Within the first six months at St. Mary’s, he began to question his sexuality. He writes: “I started, for the first time in my life, paying attention to my physical and emotional desires. I started recognizing that I was having fantasies that weren’t all related to standing at the altar and being a priest and that I was attracted emotionally and sexually to other men.” He continues, “This self-recognition came very slowly for me… it was helped along by a series of ministries and events not the least of which was my appointment as chaplain to Smith College (where) I was introduced early in my ministry to the notions of feminism and, in the process, met lots of lesbians on campus.”

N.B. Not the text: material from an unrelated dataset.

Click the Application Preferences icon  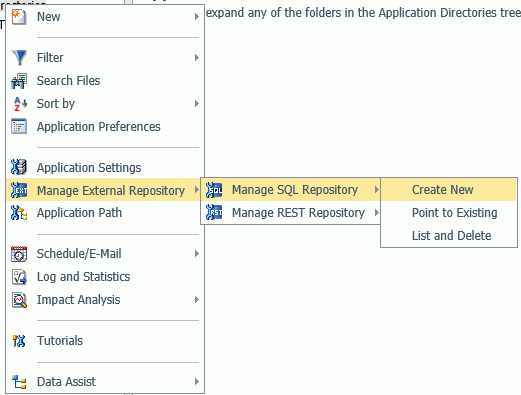19,127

Arpin goes on to mention a sudden and rapid increase in gays coming to him for Saturday night confession at St. Mary’s. This culminated in a group of them from the “Gay Student Union” ( probably UMass SHL/GLF) knocking on the rectory door to speak with him. They told Arpin, with thanks, that he was the first priest in the area who hadn’t thrown them out as soon as they identified themselves.

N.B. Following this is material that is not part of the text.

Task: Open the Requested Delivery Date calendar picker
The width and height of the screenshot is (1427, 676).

For fear of losing his vocation, he couldn’t come out to these gay parishioners, except, eventually for a very few close friends. When Arpin told his spiritual advisor of his new feelings, he was told him he couldn’t be both priest and gay at the same time. His advisor referred him to a psychiatrist. The psychiatrist, after determining that the priest didn’t feel guilty, advised him merely to be “discrete.”

Arpin found his support mostly outside the Valley. He made his way to the Boston chapter of Dignity, the gay Catholic group, where he found other gay and very closeted priests from the region. The stories of persecution by the Church he heard there confirmed his need to stay in the closet, even though it caused him no end of stress to hide those parts of himself.

Being closeted and overworking himself led to recurring bouts of hepatitis during his three year ministry in Northampton. This was the direct causing of his request for a two year leave of absence. Spending this time in San Francisco, supporting himself outside the Church with odd jobs, and getting gay friendly therapy restored his health and convinced him he could be a gay priest. At his request, the Springfield Diocese loaned him to the San Francisco Diocese, where he began a ministry as a hospital chaplain and grief counselor.

Father Bob came out publicly in 1987 after being himself diagnosed with AIDS. When he came out as a priest to the gay community, he began a new ministry. After coming out to Church authorities, including the Springfield Bishop and San Francisco Archbishop, he was supported financially and spiritually by the Springfield Diocese and allowed  to continue the work in California, where he now became an open advocate on a national as well as local level for the treatment, care, and acceptance of people with AIDS. He also continuing his work with the grieving. He died in 1995, eight years after being given a diagnosis which predicted his death within eighteen months.

Sources:

__Arpin, Fr. Robert L. Wonderfully, Fearfully Made: Letters on Living with Hope, Teaching Understanding, and Ministering with Love, From a Gay Catholic Priest with AIDS. HarperCollins Publishers. New York, NY. 1993.

__Shea, Tom. “Tom Shea’s Notebook.” Springfield (MA) Union-News. Dec. 29, 1988. p21.

__Fernss, Susan. “S.F. mourns gay priest who saw no bounds to love.” Examiner. San Francisco CA. May 28, 1995.